Jack Kruf | May 2024
This is a strong reminder to us all of how it actually all began. It’s time for reflection. After reading through the many articles on LinkedIn this morning, I sensed a need for change.

Scientists and practitioners of all kinds speak out that we must change. It is the most often used word in all contributions and opinions, must. In short, a kaleidoscope of paradigm shifts is proposed. There is no doubt in many minds that ‘must’ needs to change into ‘will’ or ‘can’. It is all about navigation towards a better world.
For proper public navigation, we need to know where we are and where we are heading as a society. This picture helped me in this mindset: Vancouver, ca. 1920. In the beginning, there was a redwood forest, to be precise. Then came men and built their city in the middle of the forest. They cut the trees and destroyed all forest life. The last remains are there in this picture: some last standing trees. Impressive, actually.

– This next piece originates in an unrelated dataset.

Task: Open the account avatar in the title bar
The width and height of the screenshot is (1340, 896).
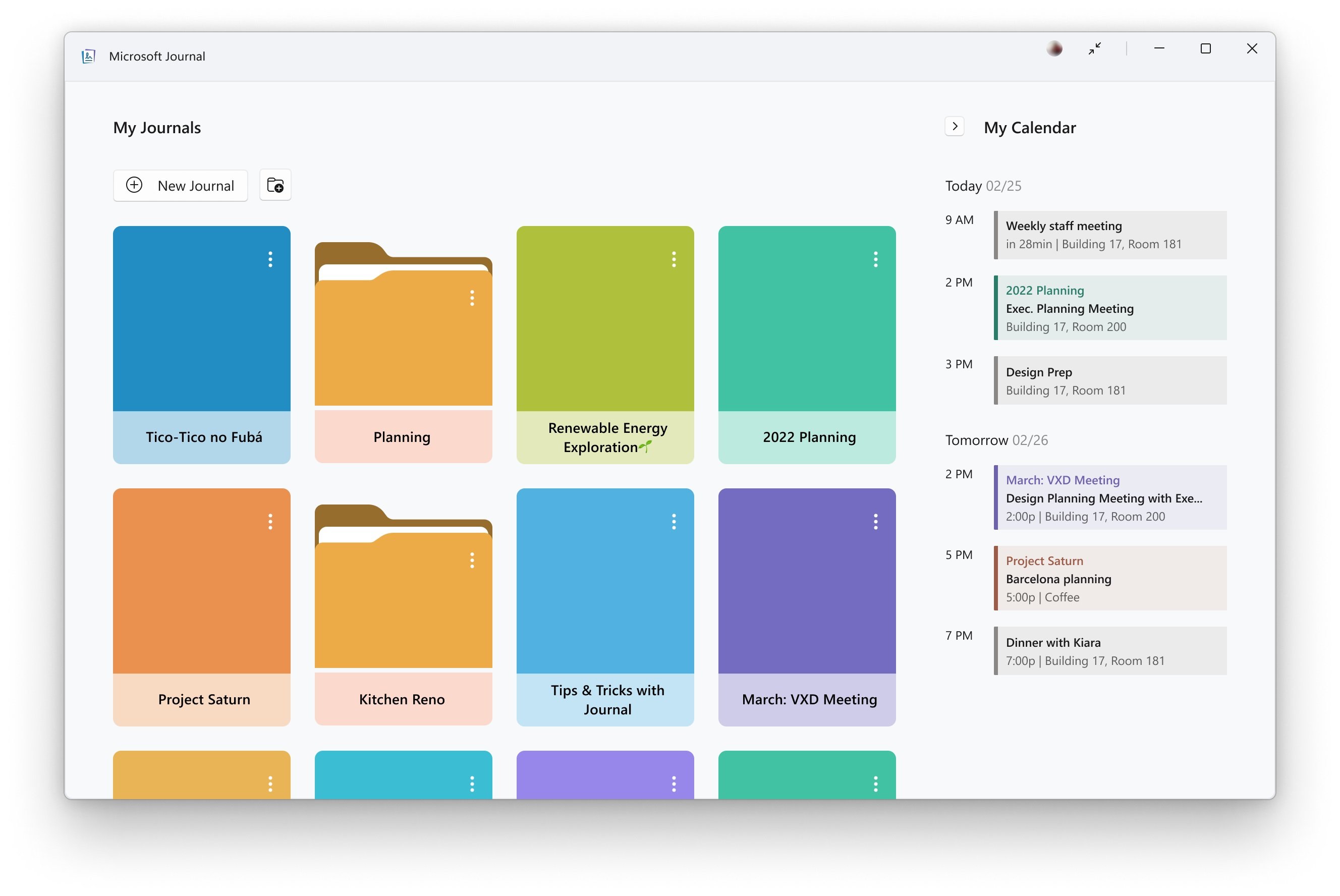Action: (x=1054, y=48)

Later, these natural monuments (some more than 3000 years old) also disappeared because of the need for city development and the ‘modern’ urban planning concepts of those days. And now, in 2023, a century later, humanity seems to have rediscovered the environmental ‘fashion look’.
It talks and thinks, as in the Charlie Chapling movie Modern Times, about the topics of today: climate change, CO2 reduction, planting trees to prevent sea level rise, energy transition, resilient city concepts in use for strategy and policy, and the development of cities turning back to green. Urban planners, though, are busy under volatile political skies. So, nothing is sure. I sense pressure from all the social media to come up with new and true solutions for earlier failing urban concepts and huge forest and ecosystem losses.
Back to basics is an optimistic thought. The circle seems to close, but it will not entirely be expected to do so—that is to say, not really, I’m afraid. However, the hundreds of thousands of species will not repopulate the city and turn the system on again towards the intrinsic and worthy ecological spectrum, as Alexander von Humboldt, Charles Darwin and John Muir once described.
Look at this picture of Vancouver and sense where we came from, once the great forest. It looks like the last eagles high in the tree on the left are waiting for their chances. When visiting present Vancouver some years ago, I felt like a guest on an open spot in the wide forest—nothing more.